* **YOUR GOAL**:
Because the copy must hold no pictures, return the data below with all of its words intact.

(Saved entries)
*** Begin section ***
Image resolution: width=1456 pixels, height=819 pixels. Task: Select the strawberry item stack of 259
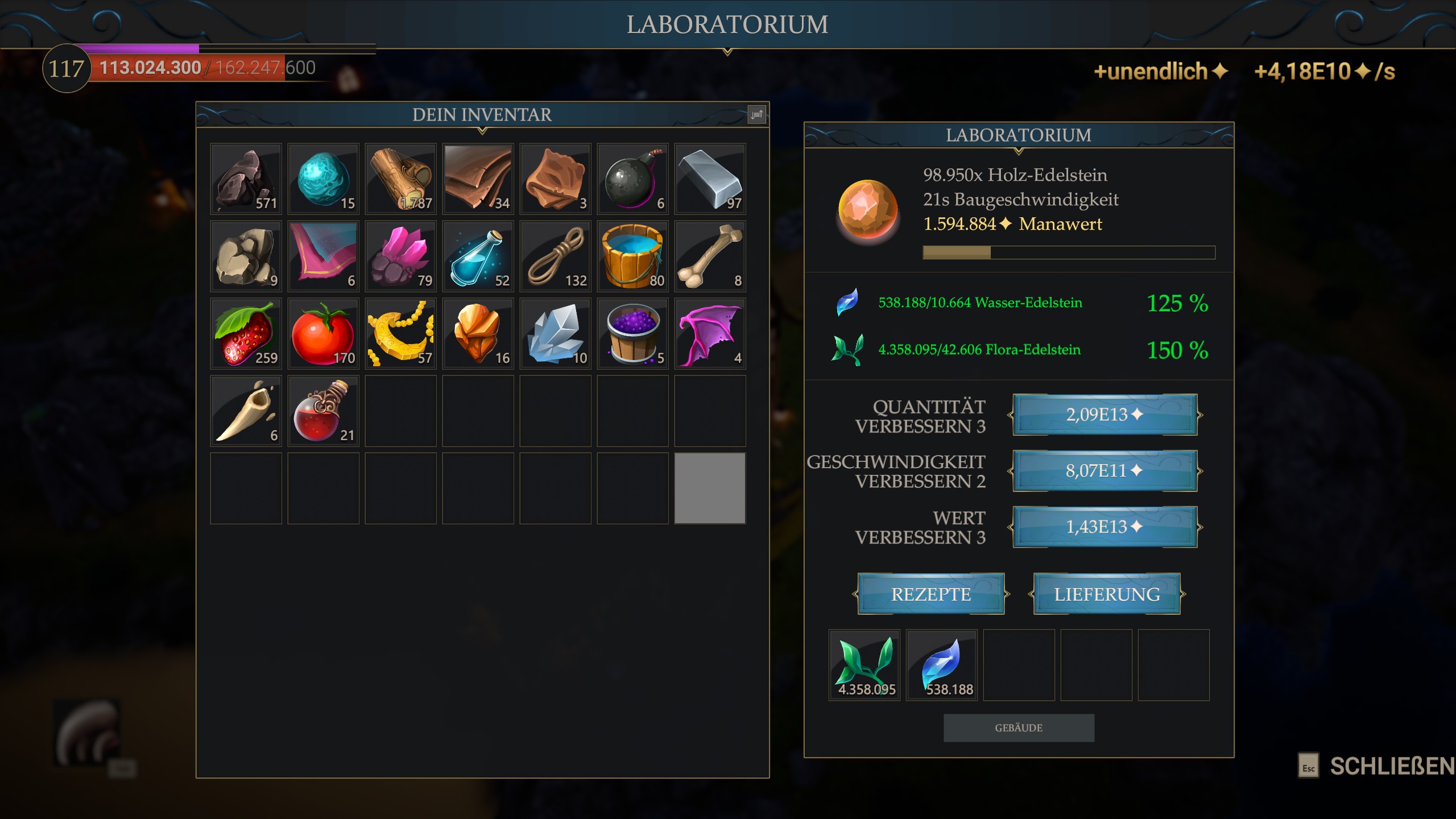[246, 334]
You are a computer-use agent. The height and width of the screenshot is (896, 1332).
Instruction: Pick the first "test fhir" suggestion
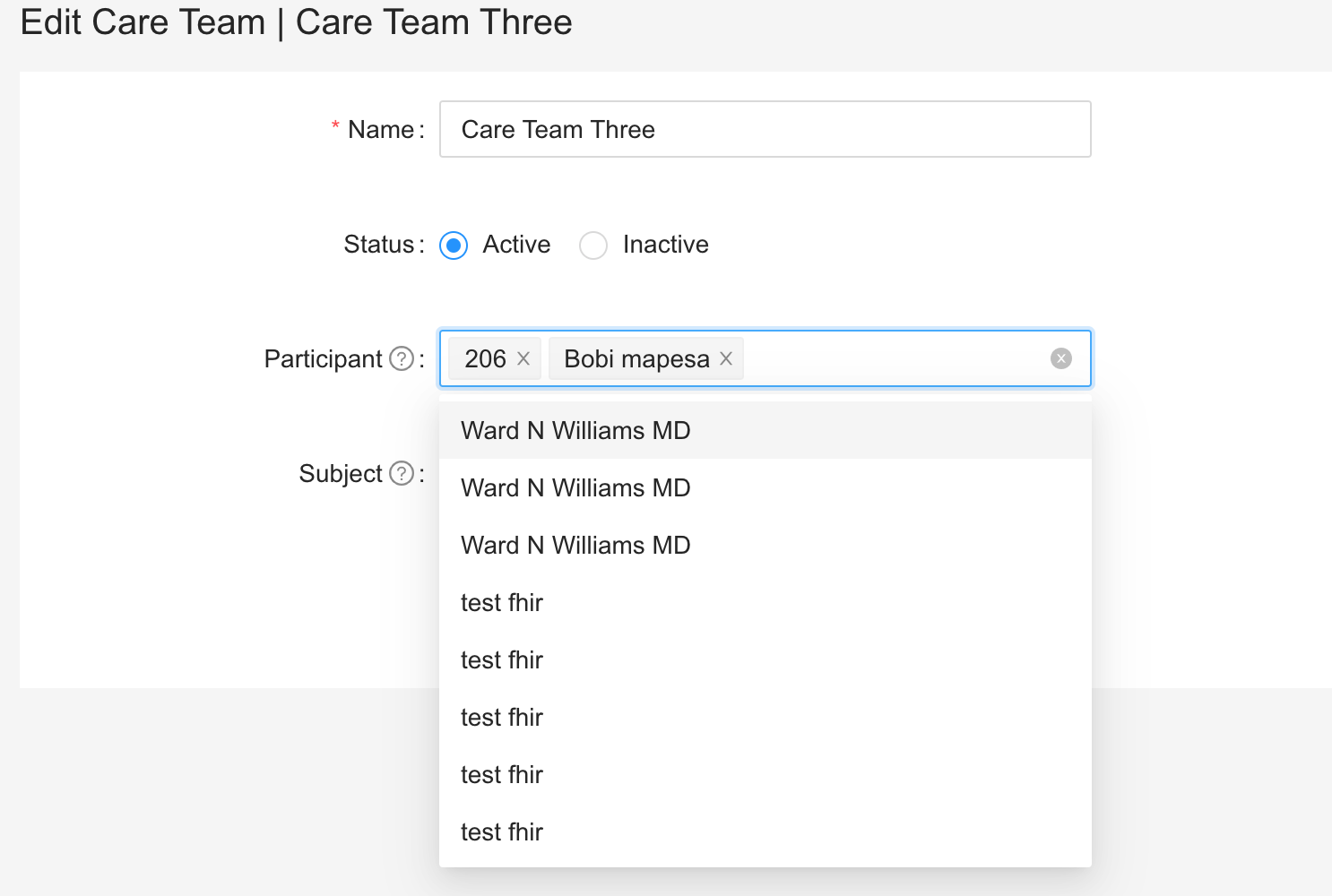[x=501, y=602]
*** End section ***
* **EXERCISE SOLUTION**:
Image resolution: width=1456 pixels, height=819 pixels. Task: Select the strawberry item stack of 259
[246, 334]
You are a computer-use agent. The height and width of the screenshot is (896, 1332).
Instruction: Pick the first "test fhir" suggestion
[x=501, y=602]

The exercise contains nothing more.